━━━ MATERIAL PROVIDED ━━━

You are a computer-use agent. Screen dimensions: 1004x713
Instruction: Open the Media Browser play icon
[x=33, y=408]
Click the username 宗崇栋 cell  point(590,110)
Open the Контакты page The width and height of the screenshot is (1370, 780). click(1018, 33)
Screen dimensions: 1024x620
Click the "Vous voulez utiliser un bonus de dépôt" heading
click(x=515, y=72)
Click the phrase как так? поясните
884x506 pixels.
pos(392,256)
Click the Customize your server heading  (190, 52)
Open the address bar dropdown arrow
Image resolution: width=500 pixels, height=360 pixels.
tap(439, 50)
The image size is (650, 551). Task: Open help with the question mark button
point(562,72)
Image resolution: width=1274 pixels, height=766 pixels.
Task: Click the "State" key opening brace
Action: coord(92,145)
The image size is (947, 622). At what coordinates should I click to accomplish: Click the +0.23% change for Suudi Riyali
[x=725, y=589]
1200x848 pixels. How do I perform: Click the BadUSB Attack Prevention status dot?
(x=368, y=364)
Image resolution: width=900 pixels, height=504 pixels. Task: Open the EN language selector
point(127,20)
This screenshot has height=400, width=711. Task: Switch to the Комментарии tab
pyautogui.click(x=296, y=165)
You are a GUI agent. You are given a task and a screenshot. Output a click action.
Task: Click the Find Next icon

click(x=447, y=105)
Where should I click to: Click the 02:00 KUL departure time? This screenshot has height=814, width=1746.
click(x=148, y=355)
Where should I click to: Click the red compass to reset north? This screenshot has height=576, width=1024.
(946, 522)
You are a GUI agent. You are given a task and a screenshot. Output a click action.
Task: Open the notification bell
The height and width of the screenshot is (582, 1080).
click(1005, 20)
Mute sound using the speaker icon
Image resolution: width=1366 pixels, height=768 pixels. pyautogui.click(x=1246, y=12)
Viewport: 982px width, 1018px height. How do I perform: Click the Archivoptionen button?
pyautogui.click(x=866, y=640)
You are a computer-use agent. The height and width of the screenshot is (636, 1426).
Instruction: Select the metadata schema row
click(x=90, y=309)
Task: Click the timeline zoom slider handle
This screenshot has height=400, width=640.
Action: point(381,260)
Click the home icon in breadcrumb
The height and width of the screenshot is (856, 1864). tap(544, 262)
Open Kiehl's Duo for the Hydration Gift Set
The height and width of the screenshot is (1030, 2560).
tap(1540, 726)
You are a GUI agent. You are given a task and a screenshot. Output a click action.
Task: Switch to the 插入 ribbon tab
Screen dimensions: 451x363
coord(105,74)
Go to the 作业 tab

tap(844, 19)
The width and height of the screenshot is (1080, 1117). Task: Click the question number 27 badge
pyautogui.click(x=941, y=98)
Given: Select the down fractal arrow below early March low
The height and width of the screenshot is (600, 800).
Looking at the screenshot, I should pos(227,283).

━━━

◆ **TASK PROMPT**
Give back, exactly and with nothing added, the lines from the line containing "This screenshot has height=400, width=640." through the final line of the records above, both of them included.

◆ **OUTPUT OF THE EXERCISE**
This screenshot has height=400, width=640.
Action: point(381,260)
Click the home icon in breadcrumb
The height and width of the screenshot is (856, 1864). tap(544, 262)
Open Kiehl's Duo for the Hydration Gift Set
The height and width of the screenshot is (1030, 2560).
tap(1540, 726)
You are a GUI agent. You are given a task and a screenshot. Output a click action.
Task: Switch to the 插入 ribbon tab
Screen dimensions: 451x363
coord(105,74)
Go to the 作业 tab

tap(844, 19)
The width and height of the screenshot is (1080, 1117). Task: Click the question number 27 badge
pyautogui.click(x=941, y=98)
Given: Select the down fractal arrow below early March low
The height and width of the screenshot is (600, 800).
Looking at the screenshot, I should pos(227,283).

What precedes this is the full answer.